Mi madre murió sin revelarme el nombre de mi padre. Me dejó sus joyas, el sombrero de paja marrón, su amor incondicional por la zarzuela y la llave del cofre de madera que nunca pude abrir y al que busqué desconsolada el día de la mudanza.
La nueva casa me traería una nueva vida, pensaba mientras abría la puerta de roble y me asombraba una vez más por haberla adquirido sin siquiera regatear el precio .Lo antiguos habitantes se fueron sin dejar rastros me había dicho la dueña de la inmobiliaria el día que me enamoré de sus espacios , casi podía bailar en ellos , casi podía sentirla llena de niños correteando por sus pasillos, casi me sentí por primera vez acompañada desde la muerte de mi madre. No sabía muy bien si era la casa o sus silenciosos habitantes, lo cierto es que nos habitamos mutuamente. Mis hábitos cambiaron. Me acostumbré a sus paredes despojadas, a levantarme temprano, a sus dominios egoístas .
Ya no salía ¿ Para qué? Si el mapa de mis desvelos me iba llevando, habitación por habitación hacia senderos desconocidos para mí.
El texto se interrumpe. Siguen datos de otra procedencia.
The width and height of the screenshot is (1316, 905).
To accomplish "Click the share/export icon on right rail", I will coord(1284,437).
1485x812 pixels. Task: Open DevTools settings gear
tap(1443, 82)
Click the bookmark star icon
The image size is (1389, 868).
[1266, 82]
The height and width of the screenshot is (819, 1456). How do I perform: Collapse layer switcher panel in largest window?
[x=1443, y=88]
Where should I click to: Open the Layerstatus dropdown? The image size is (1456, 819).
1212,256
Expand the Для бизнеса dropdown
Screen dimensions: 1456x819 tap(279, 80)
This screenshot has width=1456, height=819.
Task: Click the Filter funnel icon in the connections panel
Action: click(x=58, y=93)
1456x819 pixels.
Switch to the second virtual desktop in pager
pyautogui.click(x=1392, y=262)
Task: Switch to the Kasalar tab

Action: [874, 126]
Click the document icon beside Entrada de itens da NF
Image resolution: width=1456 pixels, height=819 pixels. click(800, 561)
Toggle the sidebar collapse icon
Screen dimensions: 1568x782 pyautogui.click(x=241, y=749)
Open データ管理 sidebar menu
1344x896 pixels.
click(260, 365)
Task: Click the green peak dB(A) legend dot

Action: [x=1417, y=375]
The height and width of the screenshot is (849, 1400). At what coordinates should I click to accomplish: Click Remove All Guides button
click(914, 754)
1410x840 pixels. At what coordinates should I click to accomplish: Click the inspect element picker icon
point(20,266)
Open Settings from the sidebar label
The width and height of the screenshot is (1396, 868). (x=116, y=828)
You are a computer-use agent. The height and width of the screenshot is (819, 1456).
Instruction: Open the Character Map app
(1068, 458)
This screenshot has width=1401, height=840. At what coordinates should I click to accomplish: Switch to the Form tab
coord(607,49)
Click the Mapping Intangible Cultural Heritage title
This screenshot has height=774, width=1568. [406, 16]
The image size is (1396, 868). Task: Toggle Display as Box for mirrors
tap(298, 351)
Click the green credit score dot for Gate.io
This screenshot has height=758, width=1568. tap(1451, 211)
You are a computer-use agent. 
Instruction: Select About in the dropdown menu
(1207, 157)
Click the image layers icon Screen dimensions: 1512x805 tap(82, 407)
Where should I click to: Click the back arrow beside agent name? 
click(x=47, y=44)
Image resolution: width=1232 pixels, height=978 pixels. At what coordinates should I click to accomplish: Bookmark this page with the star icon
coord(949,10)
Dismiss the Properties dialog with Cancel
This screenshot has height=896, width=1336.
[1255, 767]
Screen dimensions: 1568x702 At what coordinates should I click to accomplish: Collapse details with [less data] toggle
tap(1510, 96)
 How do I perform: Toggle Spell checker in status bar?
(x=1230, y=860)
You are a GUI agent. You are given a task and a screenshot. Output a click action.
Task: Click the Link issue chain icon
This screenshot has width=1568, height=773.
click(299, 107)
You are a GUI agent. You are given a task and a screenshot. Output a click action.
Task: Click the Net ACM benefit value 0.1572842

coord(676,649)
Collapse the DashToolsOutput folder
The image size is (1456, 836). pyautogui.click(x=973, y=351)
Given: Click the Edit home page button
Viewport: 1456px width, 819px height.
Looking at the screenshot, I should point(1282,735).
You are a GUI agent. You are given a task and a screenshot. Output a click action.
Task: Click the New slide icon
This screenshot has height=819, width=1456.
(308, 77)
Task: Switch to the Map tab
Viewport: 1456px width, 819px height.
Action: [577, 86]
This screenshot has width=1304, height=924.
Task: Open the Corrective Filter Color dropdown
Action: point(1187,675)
Fue así como sin darme cuenta de que el tiempo transcurría, me interné en las hojas amarillentas de esos libros, cuidadosamente ordenados en los estantes de la sala , que transpiraban mis poros llenando los negros agujeros de mi memoria.
Me sorprendí durmiendo en la cocina, dónde los sabores se mezclaron con los de mi infancia, en los pasillos esperando el roce fantasmal de alguna sombra que al pasar parecía más interesada en la llave que colgaba de mi cuello que en mi propia piel… A veces tiraban tanto de mi cuello que las manchas rojizas tardaban días en desaparecer hasta que la normalidad y la voz de mi madre calmaban el ardor y otra vez sucumbía a sus juegos macabros.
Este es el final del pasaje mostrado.